Exercise aim: Only the lines from the one bearing "Task: Switch to 严重违法失信名单 search tab" through the end of the entries should be output, exactly as they stand, and pictures should be skipped.

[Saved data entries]
--*--
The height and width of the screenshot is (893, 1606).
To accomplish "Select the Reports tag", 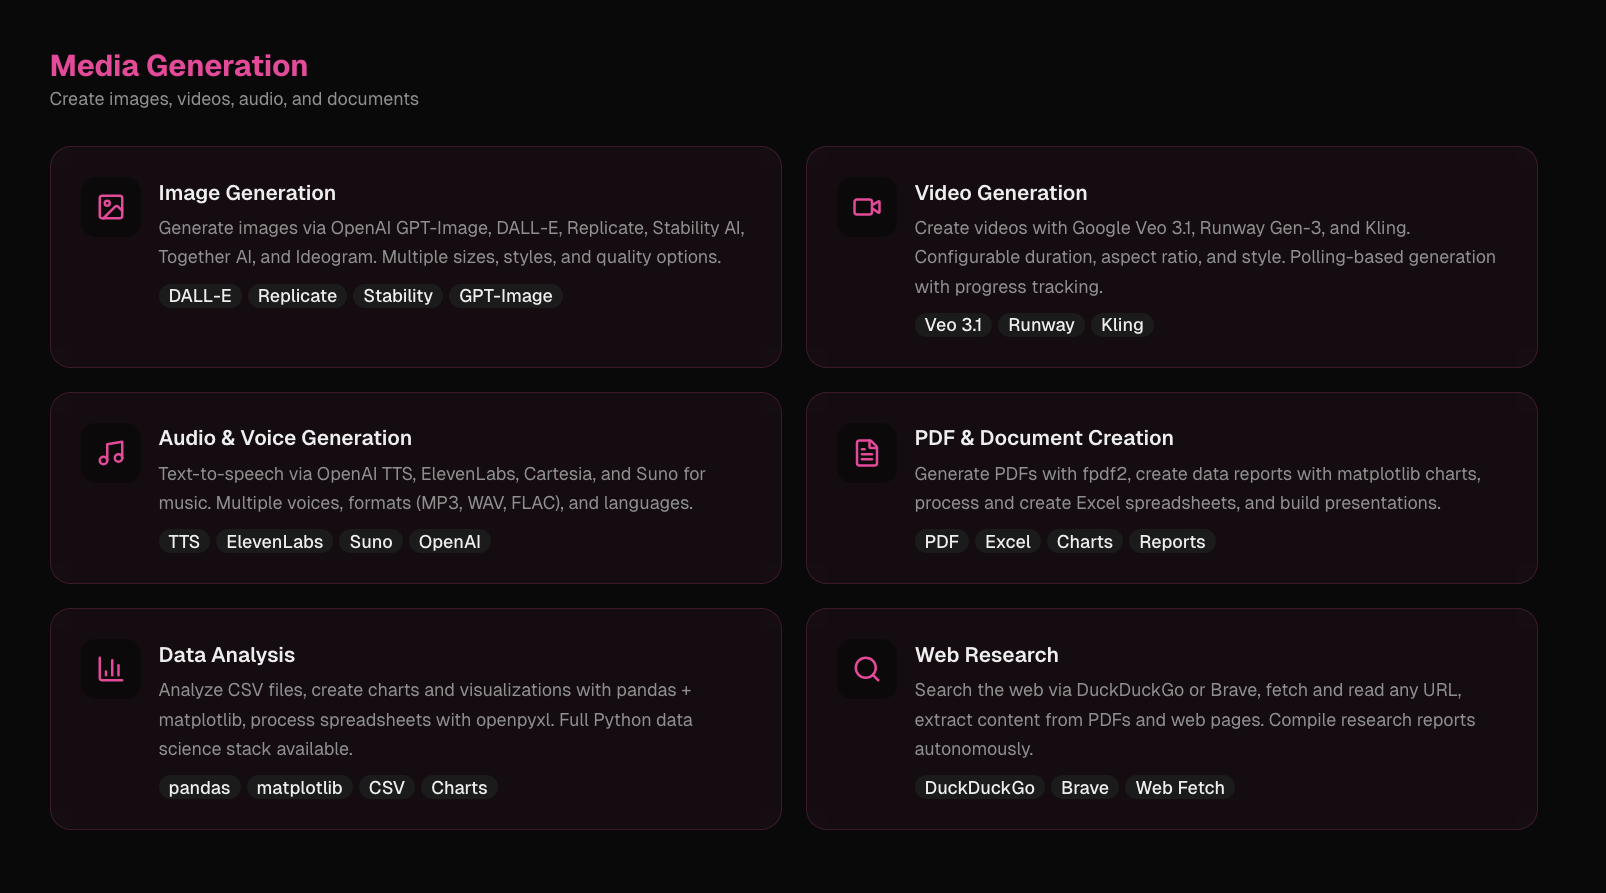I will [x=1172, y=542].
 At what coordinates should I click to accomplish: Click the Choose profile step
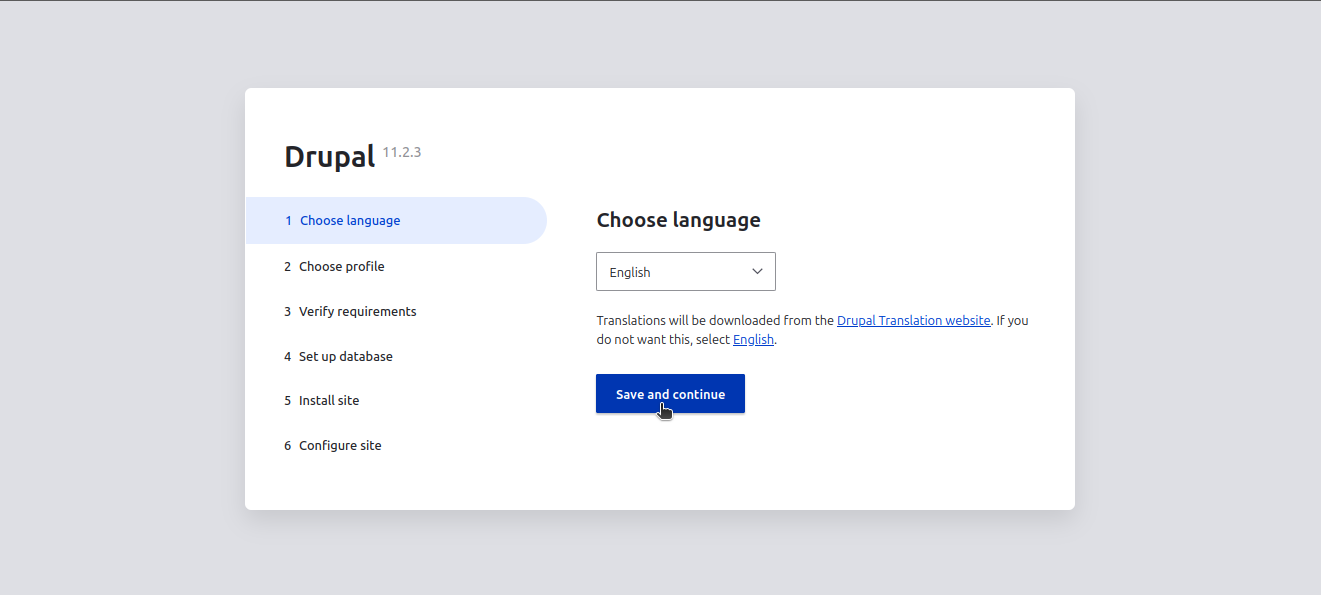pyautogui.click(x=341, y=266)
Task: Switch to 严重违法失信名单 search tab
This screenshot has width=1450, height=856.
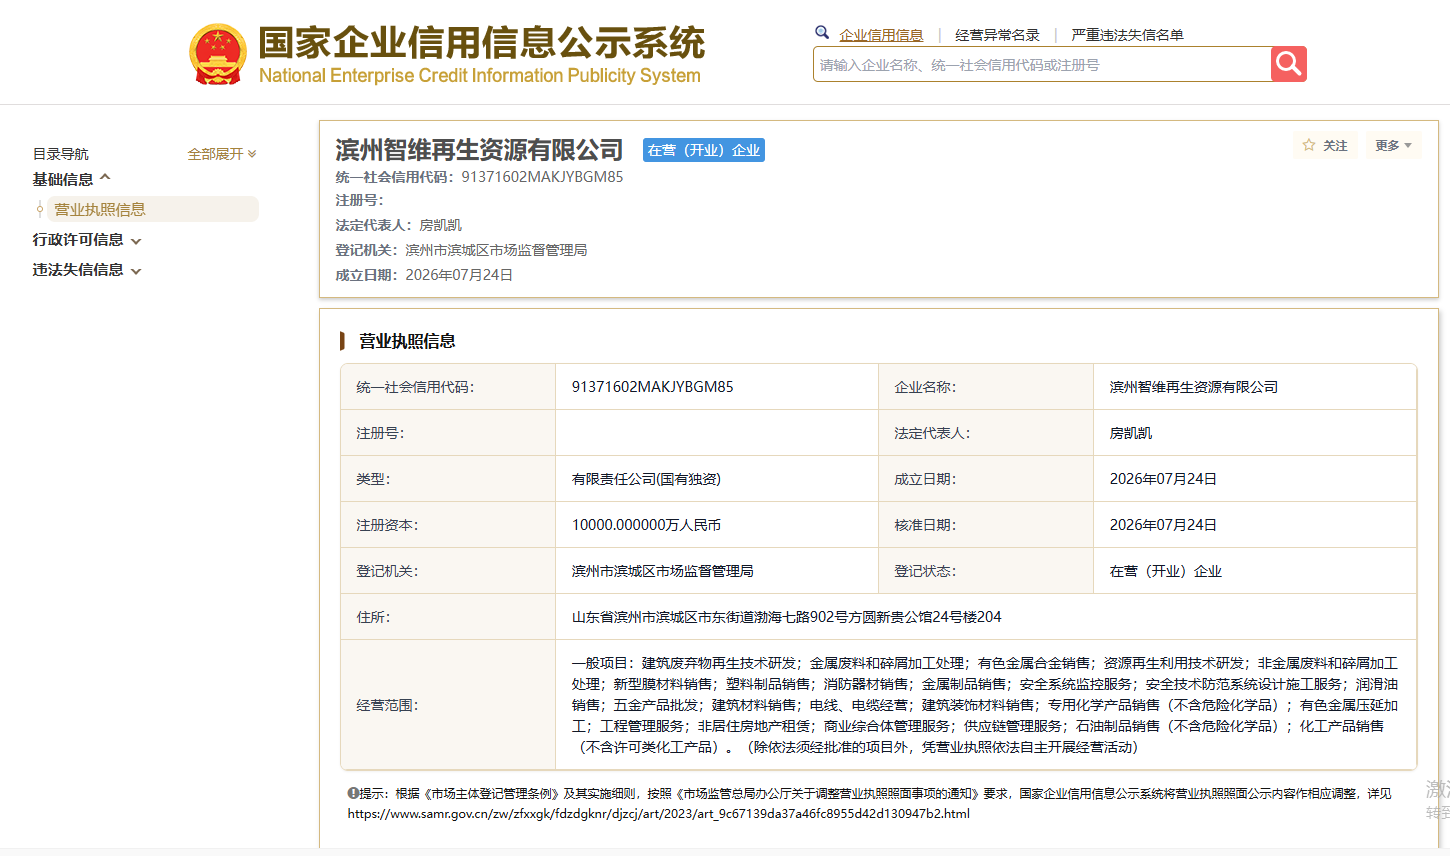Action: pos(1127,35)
--*--
Answer to this problem:
Task: Switch to 严重违法失信名单 search tab
This screenshot has width=1450, height=856.
Action: pos(1127,35)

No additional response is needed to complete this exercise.